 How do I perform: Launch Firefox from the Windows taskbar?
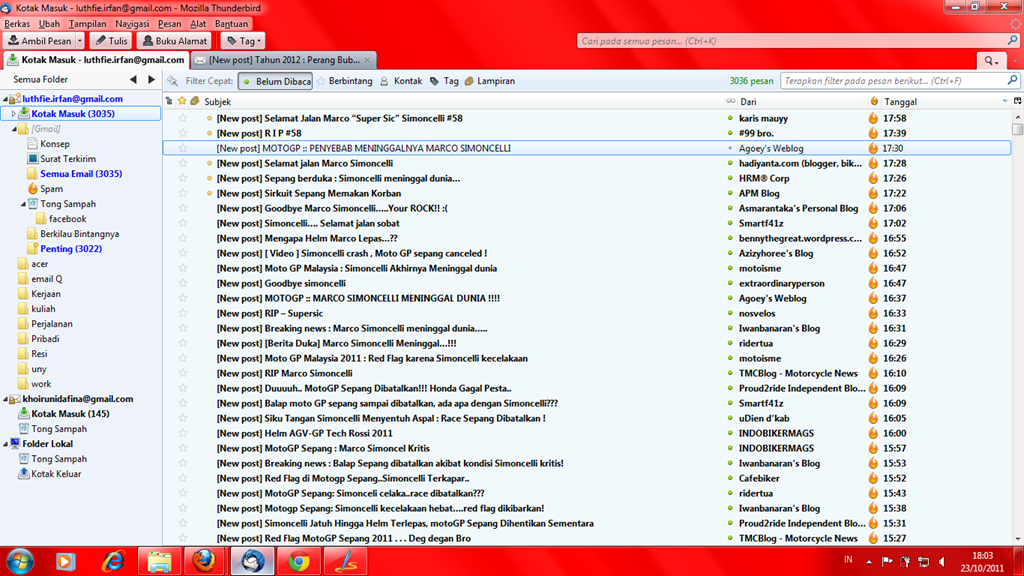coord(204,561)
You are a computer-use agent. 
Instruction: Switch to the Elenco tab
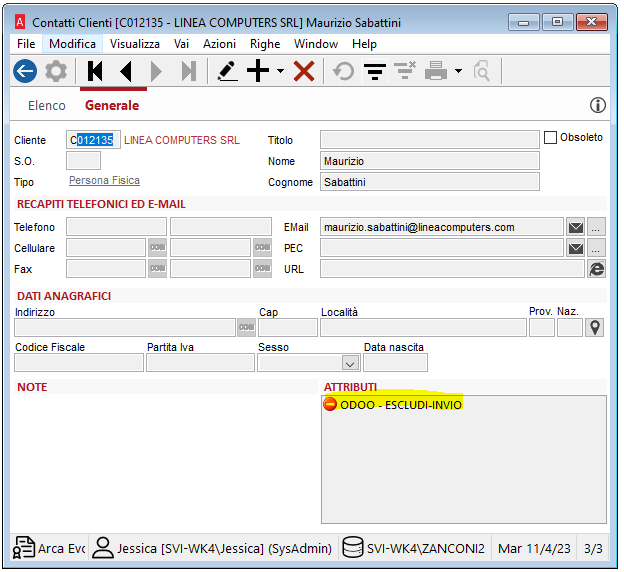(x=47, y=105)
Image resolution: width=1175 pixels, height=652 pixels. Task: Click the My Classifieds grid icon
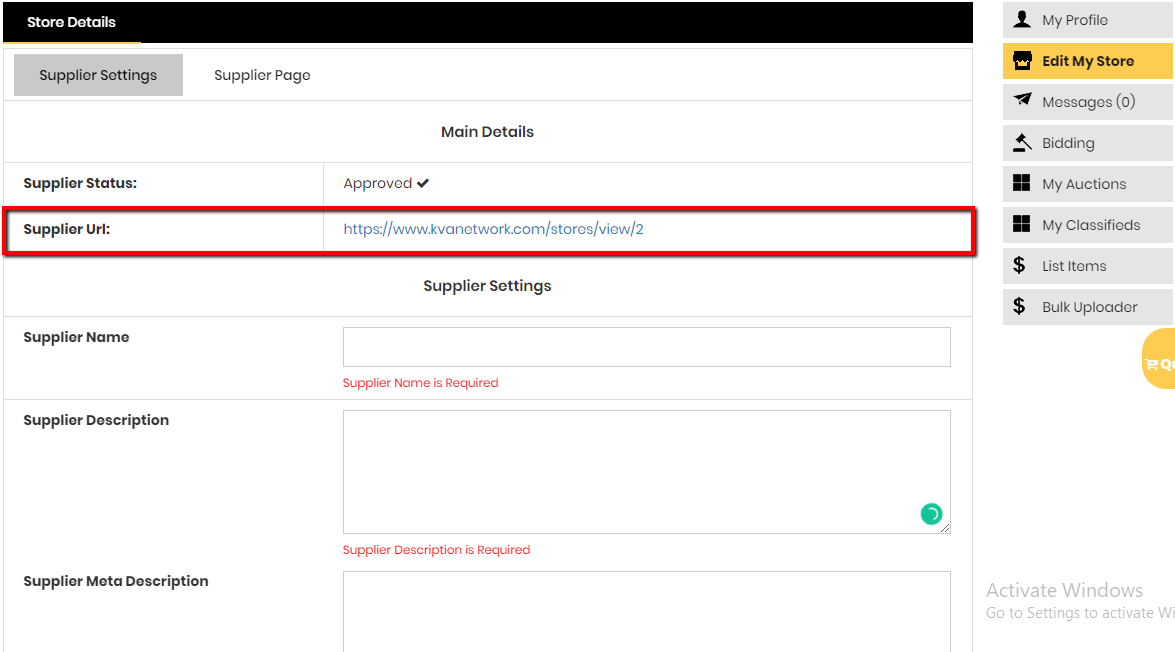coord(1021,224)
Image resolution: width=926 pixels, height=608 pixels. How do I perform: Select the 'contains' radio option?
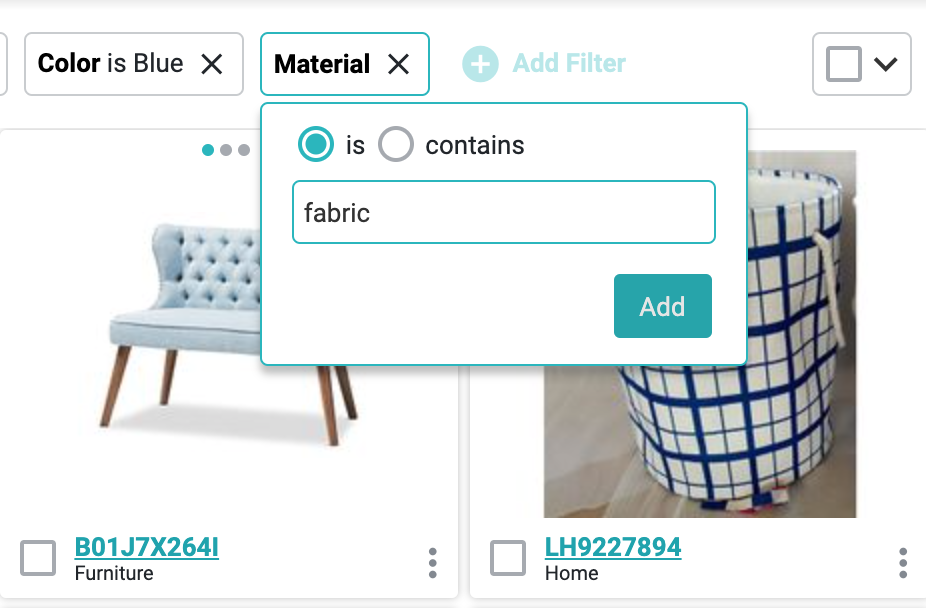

◇ ◇ ◇ ◇

**PROBLEM DETAILS**: Please arrange the entries above as a numbered list, leaving out blank lines and the pictures.

**RIGHT ANSWER**:
1.  How do I perform: Launch Firefox from the Windows taskbar?
2. coord(204,561)
3. You are a computer-use agent. 
4. Instruction: Switch to the Elenco tab
5. (x=47, y=105)
6. Image resolution: width=1175 pixels, height=652 pixels. Task: Click the My Classifieds grid icon
7. coord(1021,224)
8. Image resolution: width=926 pixels, height=608 pixels. How do I perform: Select the 'contains' radio option?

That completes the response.